M. Brézé vint à Paris, et rencontra Barthélemy, le poëte, au Palais-Royal.

La conversation s’engagea entre les deux compatriotes.

— Et que fait Rabbe ? demanda M. Brézé.

— Mais des résumés.

— Ah ! des résumés, répéta M. Brézé, des résumés… Vous dites que Rabbe fait des résumés ? Diable !

— Oui.

— Qu’est-ce que cela, des résumés ?

— C’est de l’histoire quintessenciée et renfermée dans de petits livres, au lieu d’être délayée dans de gros.

— Et combien Rabbe fait-il de résumés comme cela par an ?

— Mais un et demi, deux au plus.

— Cela rapporte combien, un résumé ?

— Douze cents francs, je crois.

— De sorte que, quand Rabbe a travaillé pendant toute son année, et qu’il a fait un résumé et demi, il a gagné dix-huit cents francs ?

— Dix-huit cents francs, mon Dieu, oui !

— Hum !

Et M. Brézé se mit à réfléchir.

Puis, tout à coup :

— Croyez-vous que Rabbe ait autant d’esprit que M. Scribe ? demanda-t-il.

La question était si inattendue et surtout si inopportune, que Barthélemy se prit à rire.
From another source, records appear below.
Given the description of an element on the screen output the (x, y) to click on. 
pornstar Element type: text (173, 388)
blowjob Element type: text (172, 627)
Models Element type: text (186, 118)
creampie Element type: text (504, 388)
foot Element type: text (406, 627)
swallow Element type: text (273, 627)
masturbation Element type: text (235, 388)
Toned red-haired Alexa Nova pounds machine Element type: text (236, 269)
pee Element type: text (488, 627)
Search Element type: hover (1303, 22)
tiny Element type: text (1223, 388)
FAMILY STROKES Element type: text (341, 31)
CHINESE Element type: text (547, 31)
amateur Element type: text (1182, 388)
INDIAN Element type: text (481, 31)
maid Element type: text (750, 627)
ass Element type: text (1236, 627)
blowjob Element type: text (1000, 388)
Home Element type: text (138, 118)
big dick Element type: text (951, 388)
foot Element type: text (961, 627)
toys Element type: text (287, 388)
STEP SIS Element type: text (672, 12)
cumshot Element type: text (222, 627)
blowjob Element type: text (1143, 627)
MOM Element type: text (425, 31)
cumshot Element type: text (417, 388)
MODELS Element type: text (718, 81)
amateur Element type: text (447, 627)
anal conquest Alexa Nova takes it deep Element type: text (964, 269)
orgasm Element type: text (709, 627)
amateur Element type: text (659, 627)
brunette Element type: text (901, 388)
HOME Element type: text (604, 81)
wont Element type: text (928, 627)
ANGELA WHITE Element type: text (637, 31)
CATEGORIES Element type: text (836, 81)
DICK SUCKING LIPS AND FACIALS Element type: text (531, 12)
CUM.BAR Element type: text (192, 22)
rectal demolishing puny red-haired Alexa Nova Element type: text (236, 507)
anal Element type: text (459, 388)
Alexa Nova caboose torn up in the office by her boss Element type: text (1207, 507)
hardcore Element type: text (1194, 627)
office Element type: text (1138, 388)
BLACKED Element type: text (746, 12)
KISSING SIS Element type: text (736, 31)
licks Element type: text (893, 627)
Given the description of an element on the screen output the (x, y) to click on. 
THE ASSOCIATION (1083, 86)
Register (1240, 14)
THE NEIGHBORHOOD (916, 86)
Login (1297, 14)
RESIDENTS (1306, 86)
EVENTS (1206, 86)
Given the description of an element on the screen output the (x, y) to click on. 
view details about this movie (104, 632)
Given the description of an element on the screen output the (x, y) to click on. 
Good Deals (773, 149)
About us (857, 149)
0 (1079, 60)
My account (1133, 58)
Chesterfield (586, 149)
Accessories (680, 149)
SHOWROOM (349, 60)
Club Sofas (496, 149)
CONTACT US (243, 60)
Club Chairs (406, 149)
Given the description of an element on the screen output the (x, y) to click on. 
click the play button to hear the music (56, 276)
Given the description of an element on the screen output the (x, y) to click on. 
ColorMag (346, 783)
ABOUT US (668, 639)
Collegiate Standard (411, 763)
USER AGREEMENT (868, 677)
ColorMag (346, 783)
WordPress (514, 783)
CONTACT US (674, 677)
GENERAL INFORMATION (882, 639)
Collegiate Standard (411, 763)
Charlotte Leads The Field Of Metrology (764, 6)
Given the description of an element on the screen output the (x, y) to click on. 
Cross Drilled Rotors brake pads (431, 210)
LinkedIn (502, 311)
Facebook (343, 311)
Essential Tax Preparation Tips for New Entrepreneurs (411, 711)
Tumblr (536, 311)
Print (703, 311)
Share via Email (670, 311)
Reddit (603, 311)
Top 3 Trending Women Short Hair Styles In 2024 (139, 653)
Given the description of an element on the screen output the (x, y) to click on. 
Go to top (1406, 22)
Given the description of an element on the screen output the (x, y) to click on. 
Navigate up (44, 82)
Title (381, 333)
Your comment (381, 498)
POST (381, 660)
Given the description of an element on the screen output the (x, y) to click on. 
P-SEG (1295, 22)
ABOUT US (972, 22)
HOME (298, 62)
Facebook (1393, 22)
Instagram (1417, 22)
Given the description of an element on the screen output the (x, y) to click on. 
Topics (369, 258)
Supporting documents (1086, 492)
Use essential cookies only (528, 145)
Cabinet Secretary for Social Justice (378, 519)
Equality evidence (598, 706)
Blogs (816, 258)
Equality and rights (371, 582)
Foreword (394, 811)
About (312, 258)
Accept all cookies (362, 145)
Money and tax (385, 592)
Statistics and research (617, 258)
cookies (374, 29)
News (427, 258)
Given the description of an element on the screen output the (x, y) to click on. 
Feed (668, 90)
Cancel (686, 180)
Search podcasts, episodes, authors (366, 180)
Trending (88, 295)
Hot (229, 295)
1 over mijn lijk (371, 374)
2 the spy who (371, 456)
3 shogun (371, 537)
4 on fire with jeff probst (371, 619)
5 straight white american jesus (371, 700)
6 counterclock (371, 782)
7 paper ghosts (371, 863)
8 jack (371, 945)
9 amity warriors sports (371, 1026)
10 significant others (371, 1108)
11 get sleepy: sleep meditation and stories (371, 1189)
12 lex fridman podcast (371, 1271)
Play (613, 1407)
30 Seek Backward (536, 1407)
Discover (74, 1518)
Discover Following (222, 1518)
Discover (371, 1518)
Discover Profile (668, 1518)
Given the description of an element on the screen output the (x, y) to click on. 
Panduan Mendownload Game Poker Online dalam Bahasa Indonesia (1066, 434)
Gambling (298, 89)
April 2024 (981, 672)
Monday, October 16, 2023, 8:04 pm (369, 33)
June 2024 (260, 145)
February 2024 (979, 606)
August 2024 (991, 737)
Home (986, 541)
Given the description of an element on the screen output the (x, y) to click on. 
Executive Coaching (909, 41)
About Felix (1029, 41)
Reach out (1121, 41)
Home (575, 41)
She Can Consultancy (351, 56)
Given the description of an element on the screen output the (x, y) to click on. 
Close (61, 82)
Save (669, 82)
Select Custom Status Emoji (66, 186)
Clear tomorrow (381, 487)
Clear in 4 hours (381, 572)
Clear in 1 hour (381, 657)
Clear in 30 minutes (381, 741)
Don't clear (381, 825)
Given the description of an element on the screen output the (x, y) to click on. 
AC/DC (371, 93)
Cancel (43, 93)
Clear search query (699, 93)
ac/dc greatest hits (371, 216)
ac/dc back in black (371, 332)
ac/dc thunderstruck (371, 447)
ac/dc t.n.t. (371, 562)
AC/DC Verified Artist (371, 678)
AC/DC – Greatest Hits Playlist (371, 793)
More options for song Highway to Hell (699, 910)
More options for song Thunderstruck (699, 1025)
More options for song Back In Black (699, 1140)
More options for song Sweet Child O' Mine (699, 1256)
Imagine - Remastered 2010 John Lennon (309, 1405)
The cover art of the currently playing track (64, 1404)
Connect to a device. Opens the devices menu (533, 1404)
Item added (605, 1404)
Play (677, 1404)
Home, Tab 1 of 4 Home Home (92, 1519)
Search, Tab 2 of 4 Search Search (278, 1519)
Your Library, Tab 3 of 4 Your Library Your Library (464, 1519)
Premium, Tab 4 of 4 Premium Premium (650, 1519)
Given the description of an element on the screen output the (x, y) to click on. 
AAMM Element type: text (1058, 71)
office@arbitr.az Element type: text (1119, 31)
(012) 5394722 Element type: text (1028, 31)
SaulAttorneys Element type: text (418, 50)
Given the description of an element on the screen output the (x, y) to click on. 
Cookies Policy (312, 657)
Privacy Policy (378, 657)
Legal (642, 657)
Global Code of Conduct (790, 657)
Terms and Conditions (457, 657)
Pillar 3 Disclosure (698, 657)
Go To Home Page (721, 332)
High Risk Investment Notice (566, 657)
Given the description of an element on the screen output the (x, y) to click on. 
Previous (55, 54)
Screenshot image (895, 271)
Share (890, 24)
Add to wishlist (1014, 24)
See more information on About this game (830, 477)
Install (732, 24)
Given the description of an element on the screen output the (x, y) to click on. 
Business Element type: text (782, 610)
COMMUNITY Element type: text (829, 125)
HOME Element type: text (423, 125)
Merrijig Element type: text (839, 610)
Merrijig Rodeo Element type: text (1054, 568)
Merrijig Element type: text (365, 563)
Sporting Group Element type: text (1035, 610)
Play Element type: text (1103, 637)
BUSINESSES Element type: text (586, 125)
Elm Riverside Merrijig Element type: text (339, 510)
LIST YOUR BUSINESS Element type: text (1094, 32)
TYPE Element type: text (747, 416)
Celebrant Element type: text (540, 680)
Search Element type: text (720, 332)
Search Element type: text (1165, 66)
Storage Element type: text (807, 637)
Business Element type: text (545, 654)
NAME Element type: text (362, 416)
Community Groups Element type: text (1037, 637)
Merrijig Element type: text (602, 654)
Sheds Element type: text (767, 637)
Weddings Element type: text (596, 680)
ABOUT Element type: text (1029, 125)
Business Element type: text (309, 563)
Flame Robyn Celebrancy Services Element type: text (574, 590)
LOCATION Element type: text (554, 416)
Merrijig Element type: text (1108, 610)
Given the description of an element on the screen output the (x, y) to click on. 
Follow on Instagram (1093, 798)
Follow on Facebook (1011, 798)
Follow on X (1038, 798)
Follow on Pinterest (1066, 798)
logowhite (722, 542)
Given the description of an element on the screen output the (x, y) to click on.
— Mais oui, dit-il ; seulement, c’est un esprit d’un autre genre.

— Oh ! cela ne fait rien !

— Pourquoi cela ne fait-il rien ?

— S’il a autant d’esprit que lui, c’est tout ce qu’il faut.

Et il se mit à réfléchir de nouveau ; puis, après un instant :

— Est-ce vrai, demanda-t-il à Barthélemy, que M. Scribe gagne cent mille francs par an ?

— On l’assure, répondit Barthélemy.

— Eh bien, dit M. Brézé, il faut que je donne un conseil à Rabbe, moi…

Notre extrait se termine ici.